Laura Lundquist

(Missoula Current) Trains speed through Montana, sometimes killing grizzly bears caught on the tracks, so two organizations are suing the railroad company to make the tracks safer.

On Thursday, WildEarth Guardians and Western Watersheds Project filed a complaint in Missoula District Federal Court against the Burlington Northern Santa Fe railroad company, saying the company had allowed grizzly bears to die on its tracks for years without getting a take permit in violation of the Endangered Species Act. The two groups are asking the judge to stop BNSF from killing any more bears.

At the end of November, FWP biologists working in the Northern Continental Divide Ecosystem reported that, among the 44 bears that died this year, trains struck three grizzlies on the former Montana Rail Link tracks between Cut Bank and Sandpoint, Idaho.

On Sept. 6, a BNSF train struck a grizzly near Cut Bank. On the following day, a BNSF train ran down and killed a grizzly on a railway trestle north of Flathead Lake. The third bear died on Sept. 18 after being struck by a BNSF train in the Stillwater River drainage near Whitefish.

These are just the most recent bears to be hit on tracks running through Montana.
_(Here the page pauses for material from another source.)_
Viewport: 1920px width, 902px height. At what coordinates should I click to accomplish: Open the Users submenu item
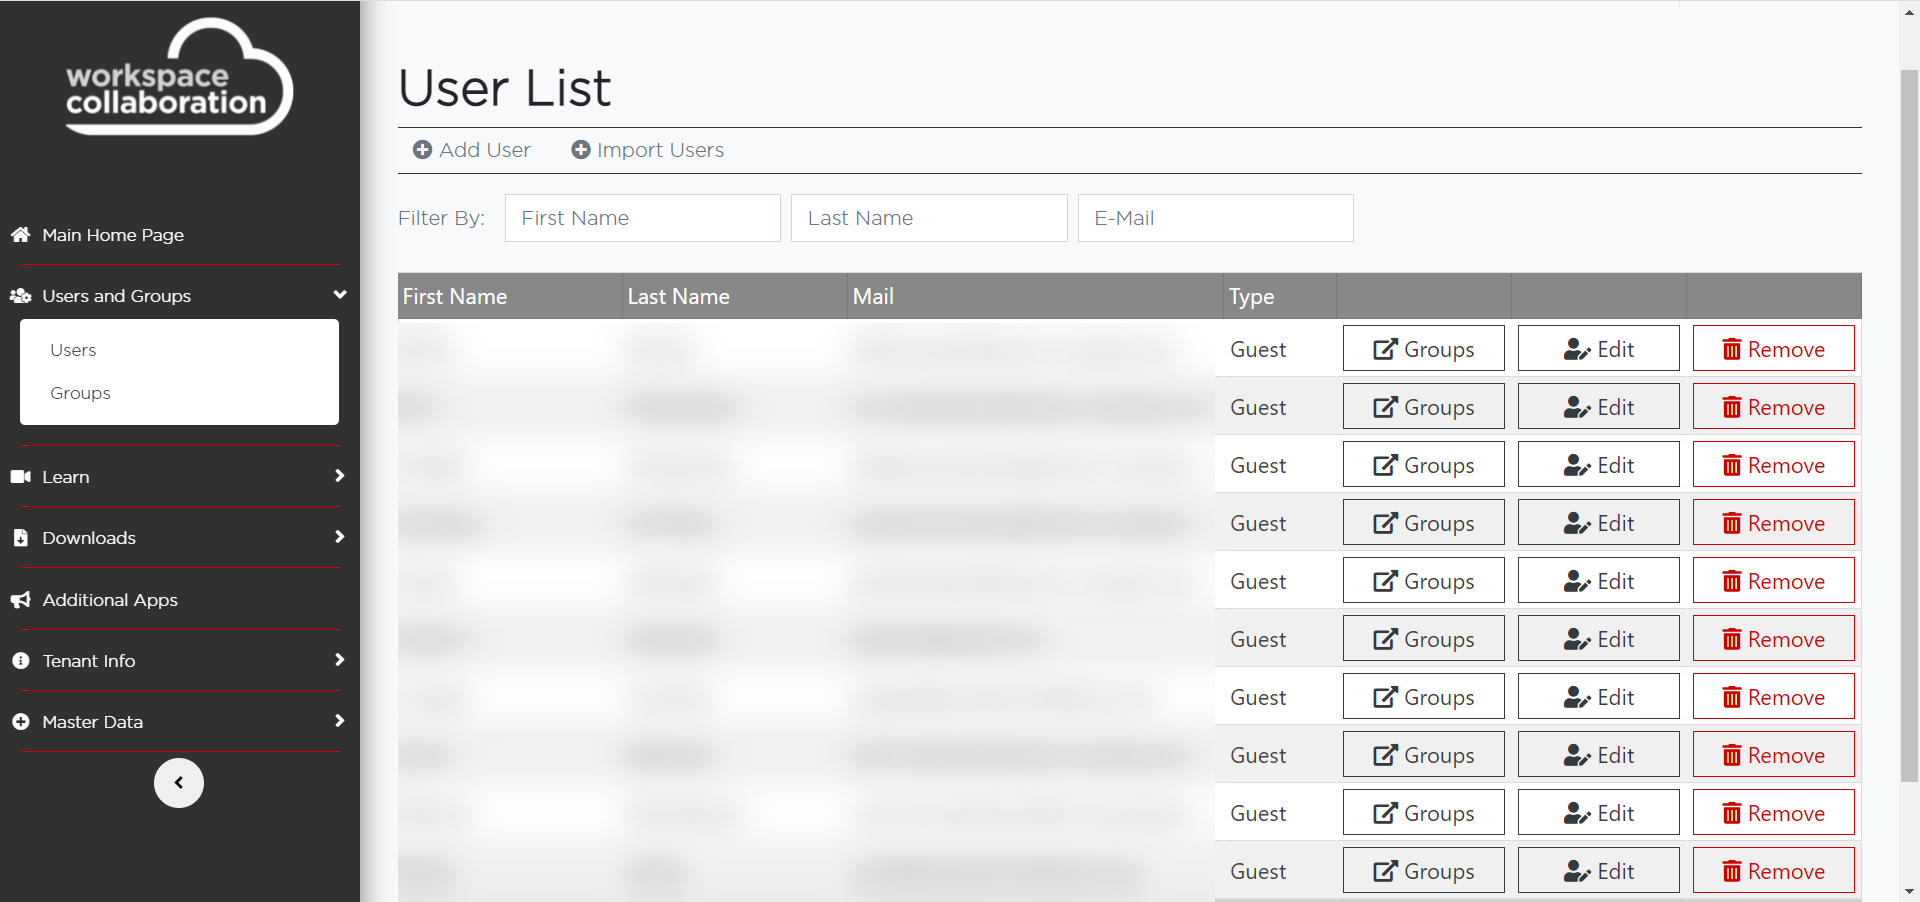pyautogui.click(x=73, y=350)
Between 2008 and 2018, trains killed approximately 52 grizzlies, while 2019 was a tragic year with eight bears dying from train collisions in the NCDE, including a sow and two cubs.

After the 2019 spike in bear deaths, WildEarth Guardians and Western Watersheds Project filed notice of intent to sue BNSF for killing grizzly bears without the U.S. Fish and Wildlife Service having granted BNSF a “take” permit.

Under the Endangered Species Act, killing, injuring or harassing a threatened or endangered species qualifies as a “take.” The law acknowledges that sometimes it’s difficult to impossible to do some activities without ending up with a take, so companies or agencies can apply to the U.S. Fish and Wildlife Service for an incidental take permit. The Service reviews the application to either approve or reject it and to determine how much take it will allow to ensure the species population won’t be reduced unnecessarily.

BNSF first prepared a habitat conservation plan and applied to FWS for an incidental take permit in 2004, but nothing came of it.

After the two wildlife groups signaled their intent to sue in late 2019, BNSF again prepared a habitat conservation plan and applied for a permit in 2020. In a January 2020 release, BNSF said it created a rapid-response program for grain spills, the primary attractant for bears to railways, and expanded education of railway employees.
In response, the Fish and Wildlife Service said it was proposing to issue a take permit that would allow BNSF to accidentally kill 18 grizzly bears over seven years on the 206-mile run between Shelby, east of Cut Bank and Trego, south of Eureka in northwest Montana.

But after that, no agreement was reached. Western Environmental Law Center attorney Sarah McMillan said it’s not clear what caused the delay.

“We filed the notice of intent, and then we were in conversation with them and they took some action. So, in good faith, we were waiting and waiting. And then, it seemed like not as many bears were getting killed,” McMillan said. “Then this fall, when three in a row got killed, we decided to re-up our pressure.”

Apparently, in 2020, the U.S. Fish and Wildlife Service took public comment on the BNSF plan and returned it to the company with suggestions. But, after revising the plan, BNSF didn’t follow up, McMillan said. Some suggest that BNSF was betting the bear would be delisted so no action would be needed.

So, the groups dusted off their notice of intent in early October, and Thursday’s lawsuit is the result.

“I think within a week of our having filed the notice, BNSF started up again with their habitat conservation plan. So, it is currently in process. Now that we’ve filed our complaint, we hope it continues to be in process,” McMillan said. “We don’t trust that anything will happen without (the lawsuit). We may end up having to challenge the habitat conservation plan, too.”

The lawsuit suggests a number of actions that BNSF could take to make tracks safer for bears in addition to cleaning up grain spills. Remedies include having trains slow down around curves or in bottleneck areas like canyons to give bears a chance to get out of the way; installing warning systems that use bells and flashing lights to scare wildlife when a train is approaching; installing electrified mats or motion-detection alarms near trestles to scare bears away; and preventing livestock from getting near tracks and quickly removing any livestock carcasses from near tracks to keep bears from being drawn in.

The lawsuit says that, in addition to the Northern Continental Divide and Cabinet-Yaak grizzly bear recovery areas, these remedies should be used between recovery areas to prevent the loss of migrating bears.

“The Burlington Northern railway runs right alongside Glacier National Park, some of the most prime grizzly habitat in the world, so the railway should be expected to slow down and take precautions to ensure grizzly bears aren’t put at risk from train operations,” said Erik Molvar of Western Watersheds Project in a release. “With the addition of Montana Rail Link, BNSF now has additional responsibilities to protect grizzly bears in the Cabinet-Yaak ecosystem.”